= Karl Michahelles =

German zoologist and physician (1807–1834)

Georg Christian Karl Wilhelm Michahelles (5 May 1807, Nuremberg - 15 August 1834, Nauplia) was a German zoologist and physician originally from Bavaria.

From 1827, he studied medicine at the Ludwig-Maximilians-Universität München, where he made the acquaintance of naturalist Lorenz Oken. In 1831, he received his doctorate of medicine and surgery with the thesis Das Malo Di Scarlievo in Historischer Und Pathologischer Hinsicht.

Michahelles travelled extensively in Dalmatia, Illyria and Croatia, becoming well known for his study of the birds of the area. He died after being affected with dysentery in Greece, aged only 27, where he went to practice medicine and study the wildlife.

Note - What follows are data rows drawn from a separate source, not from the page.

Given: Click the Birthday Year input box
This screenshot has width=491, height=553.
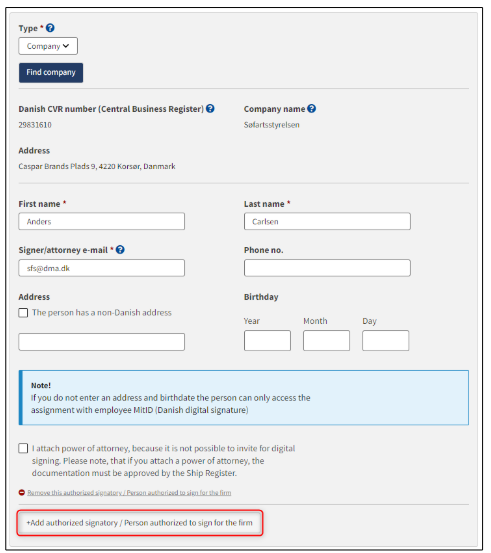Looking at the screenshot, I should click(267, 341).
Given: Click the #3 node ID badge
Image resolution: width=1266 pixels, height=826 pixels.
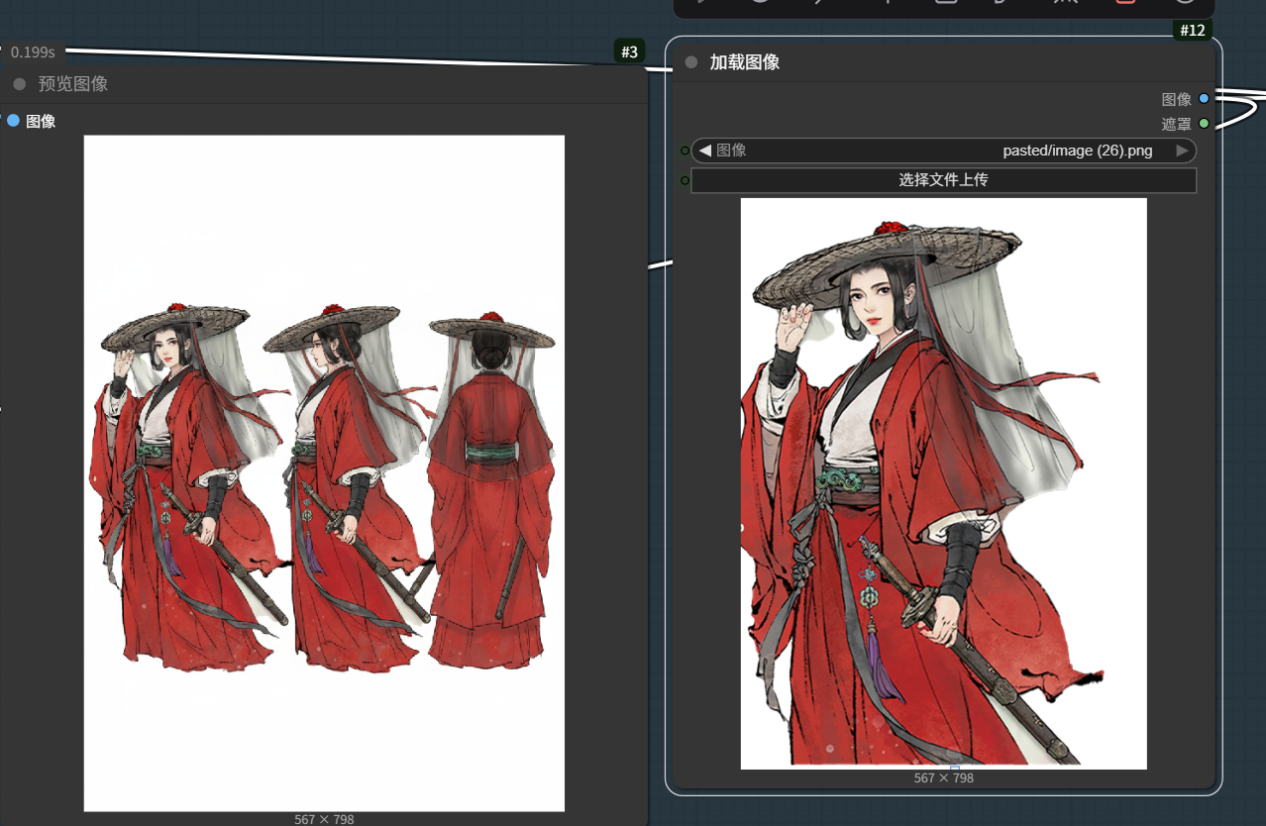Looking at the screenshot, I should (628, 52).
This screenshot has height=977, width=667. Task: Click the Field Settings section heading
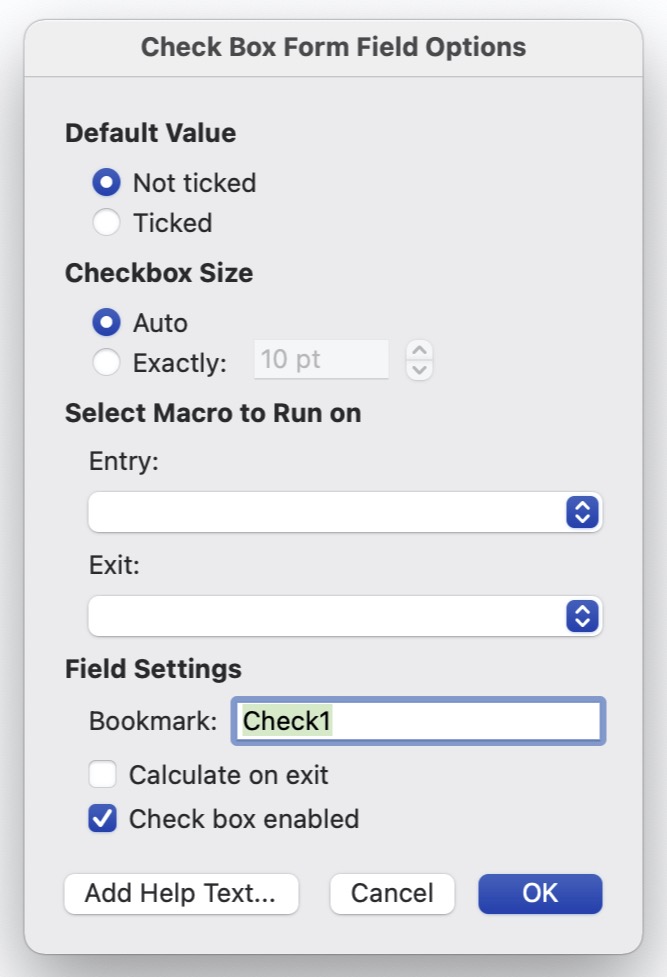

He identified, amongst other Mediterranean species, the western rock nuthatch, ladder snake and the Iberian ribbed newt. The yellow-legged gull (Larus michahellis) was named after him by Johann Friedrich Naumann.

== Publications ==
- Ueber einige dalmatinische Vertebraten. in: Isis, 1830. p. 809—820.
- Neue südeuropäische Amphibien. In: Isis von Oken, XXIII, Leipzig 1830, S. 189–195, S. 806–809.